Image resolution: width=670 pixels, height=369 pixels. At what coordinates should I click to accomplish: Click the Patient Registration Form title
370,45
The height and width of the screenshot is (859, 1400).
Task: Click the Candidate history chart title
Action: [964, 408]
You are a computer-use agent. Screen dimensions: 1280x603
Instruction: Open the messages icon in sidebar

::::::

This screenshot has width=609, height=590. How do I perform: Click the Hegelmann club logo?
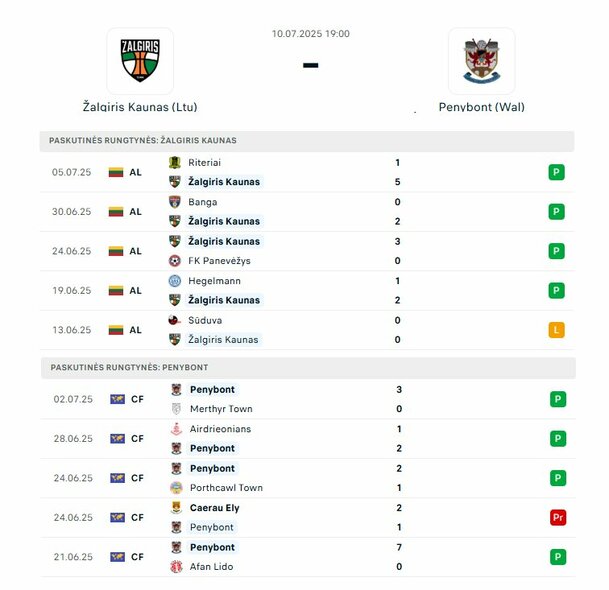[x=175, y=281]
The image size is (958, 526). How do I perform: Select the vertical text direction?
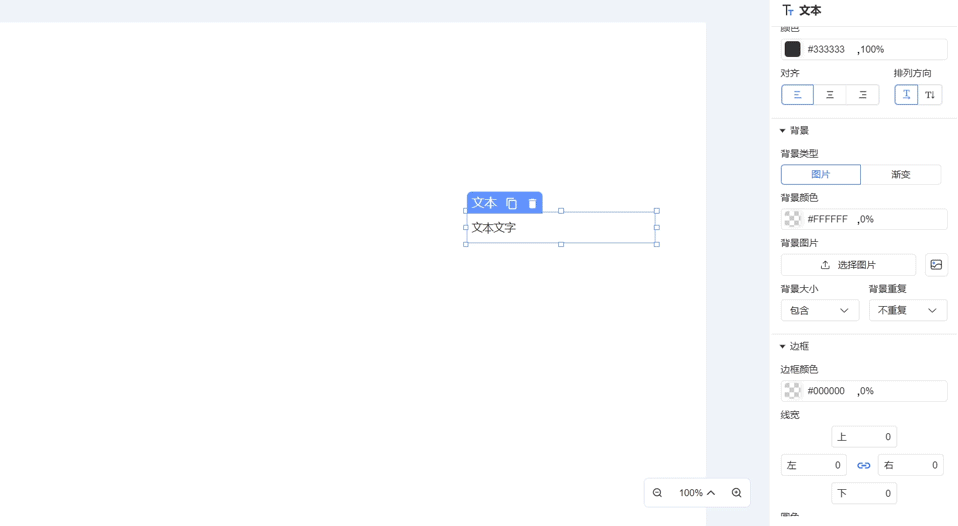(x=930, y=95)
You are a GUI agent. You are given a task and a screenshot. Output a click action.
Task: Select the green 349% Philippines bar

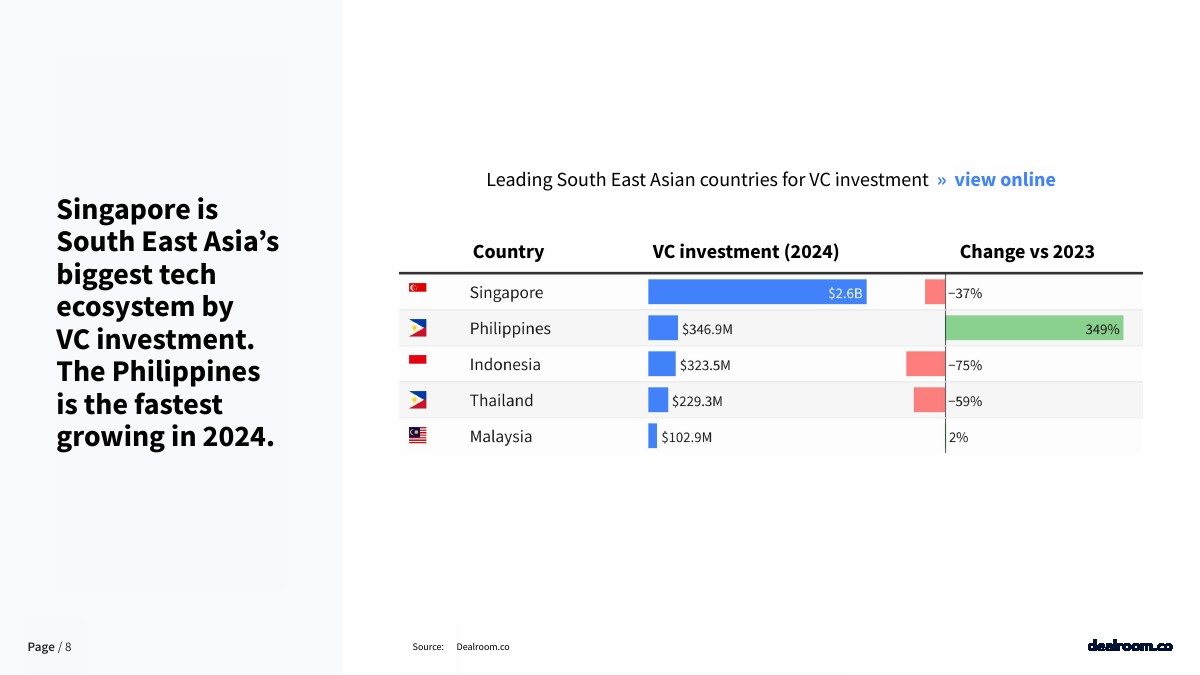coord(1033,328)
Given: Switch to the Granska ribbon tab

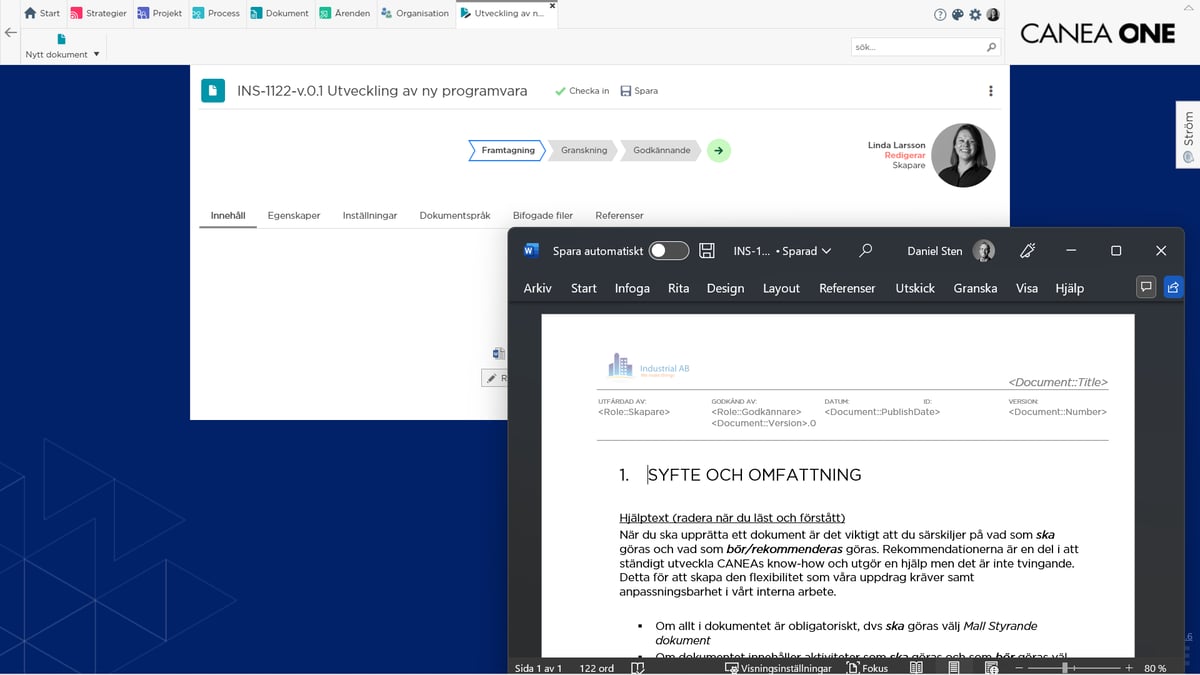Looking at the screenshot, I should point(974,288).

::::::

Print only what lies in the material above starting at the line with "Image resolution: width=670" and ending at the line with "Instruction: Open the", every line exactly as given.

WRITTEN ANSWER:
Image resolution: width=670 pixels, height=369 pixels. At what coordinates should I click to accomplish: Click the Patient Registration Form title
370,45
The height and width of the screenshot is (859, 1400).
Task: Click the Candidate history chart title
Action: [964, 408]
You are a computer-use agent. Screen dimensions: 1280x603
Instruction: Open the messages icon in sidebar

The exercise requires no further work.